White, male and middle class, the next Archbishop of York took his place at Church House in Westminster yesterday and acknowledged that the ministry’s record on diversity had room for improvement.
Stephen Cottrell, the current Bishop of Chelmsford, had always been one of the frontrunners to replace Dr John Sentamu when he steps down next June, but he was not the person some had hoped would be handed the second most powerful position in the Church of England.
The most charismatic minister of recent times should be followed at Bishopthorpe Palace by someone also drawn from outside the traditional recruitment pool, argued pressure groups, who proffered the names of the bishops of London and Ripon, the Right Reverends Sarah Mullally and Helen-Ann Hartley.
However, Bishop Cottrell, a southerner who lived in Huddersfield for nine years, told The Yorkshire Post that he and Dr Sentamu were in many ways cut from the same cloth.
“I won’t pretend there is a bit of me that is not daunted,” he said.
“But I can’t think of a better man to follow. I’ve known him for years – since he was nobody. We share a similar outlook.
“However, I’m not him. I’ve got to do it in my own way.”
Their similarities were rooted in his record on diversity and in his support for the ordination of women, he said.
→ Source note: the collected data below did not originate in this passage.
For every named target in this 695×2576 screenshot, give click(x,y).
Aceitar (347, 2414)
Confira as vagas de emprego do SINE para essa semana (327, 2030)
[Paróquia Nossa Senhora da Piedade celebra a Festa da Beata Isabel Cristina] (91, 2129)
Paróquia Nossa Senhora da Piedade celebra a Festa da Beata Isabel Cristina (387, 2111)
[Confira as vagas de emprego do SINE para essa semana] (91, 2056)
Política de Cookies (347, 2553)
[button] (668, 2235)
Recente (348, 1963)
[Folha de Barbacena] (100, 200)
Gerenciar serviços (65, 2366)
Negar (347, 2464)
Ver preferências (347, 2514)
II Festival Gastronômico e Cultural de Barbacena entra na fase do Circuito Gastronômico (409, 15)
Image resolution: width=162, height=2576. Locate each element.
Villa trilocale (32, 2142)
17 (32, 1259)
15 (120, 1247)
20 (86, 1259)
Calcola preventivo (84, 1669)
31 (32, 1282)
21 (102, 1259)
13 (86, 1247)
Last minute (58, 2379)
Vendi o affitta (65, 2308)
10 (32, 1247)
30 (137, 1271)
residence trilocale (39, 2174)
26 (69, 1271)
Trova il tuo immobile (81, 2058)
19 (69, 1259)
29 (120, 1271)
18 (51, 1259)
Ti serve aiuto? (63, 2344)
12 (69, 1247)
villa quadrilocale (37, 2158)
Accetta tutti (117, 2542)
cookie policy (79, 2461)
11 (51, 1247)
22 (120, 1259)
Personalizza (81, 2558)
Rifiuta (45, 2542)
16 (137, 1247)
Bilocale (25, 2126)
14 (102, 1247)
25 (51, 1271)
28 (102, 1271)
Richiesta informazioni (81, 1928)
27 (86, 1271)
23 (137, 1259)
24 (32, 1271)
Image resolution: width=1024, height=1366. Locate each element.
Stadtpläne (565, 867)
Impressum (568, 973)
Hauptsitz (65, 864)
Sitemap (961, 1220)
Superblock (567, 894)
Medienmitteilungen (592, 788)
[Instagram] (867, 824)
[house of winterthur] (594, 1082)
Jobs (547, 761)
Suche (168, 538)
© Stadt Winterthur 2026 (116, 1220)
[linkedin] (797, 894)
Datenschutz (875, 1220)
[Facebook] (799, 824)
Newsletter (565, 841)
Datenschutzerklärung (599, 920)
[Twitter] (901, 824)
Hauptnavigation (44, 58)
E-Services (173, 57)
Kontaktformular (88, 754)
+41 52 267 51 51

But he admitted that the church’s progress did not stand much scrutiny.
“ Our record is not good. There’s no point in pretending otherwise,” he said.
“I hope when I do hang up my mitre, the church will look different and more diverse.”
It was up to those in charge to make it so, he said at a press conference with the Archbishop of Canterbury, Justin Welby, at the Church of England’s headquarters, next to Westminster Abbey.
“Bishops don’t actually have very many powers at all, because the whole Church of England is very carefully set up to make sure nobody’s in charge,” Bishop Cottrell said. “One of the powers we do have is the power of appointment – and we need to use it much more generously and wisely to bring more people around the table.”
Describing himself “a boy from a very ordinary family, from a secondary modern school in Essex”, who did not know “how to end a talk without saying amen”, he promised to use his new role in York to “help the whole Church of England, but especially the churches of the North, to be more joyful, less anxious, and more effective”.
He said: “I am aware that there is there is a north-south divide and it is shockingly real.”
The voice of the church in political debate could elevate issues beyond mere politics, he added, hoping that he could “work alongside other leaders in the North to build coalitions of goodwill”.
Of his predecessor, who had been given special dispensation by the Queen to remain in post for a year beyond the normal retirement age for an Archbishop, he said: “His are big shoes to fill, I do know that. But it’s not the shoes I’m worried about – it’s the big heart and the big vision. What he’s brought is joyfulness and engagement with ordinary people, and although I’ll do it differently, I do hope I will be to carry that on.”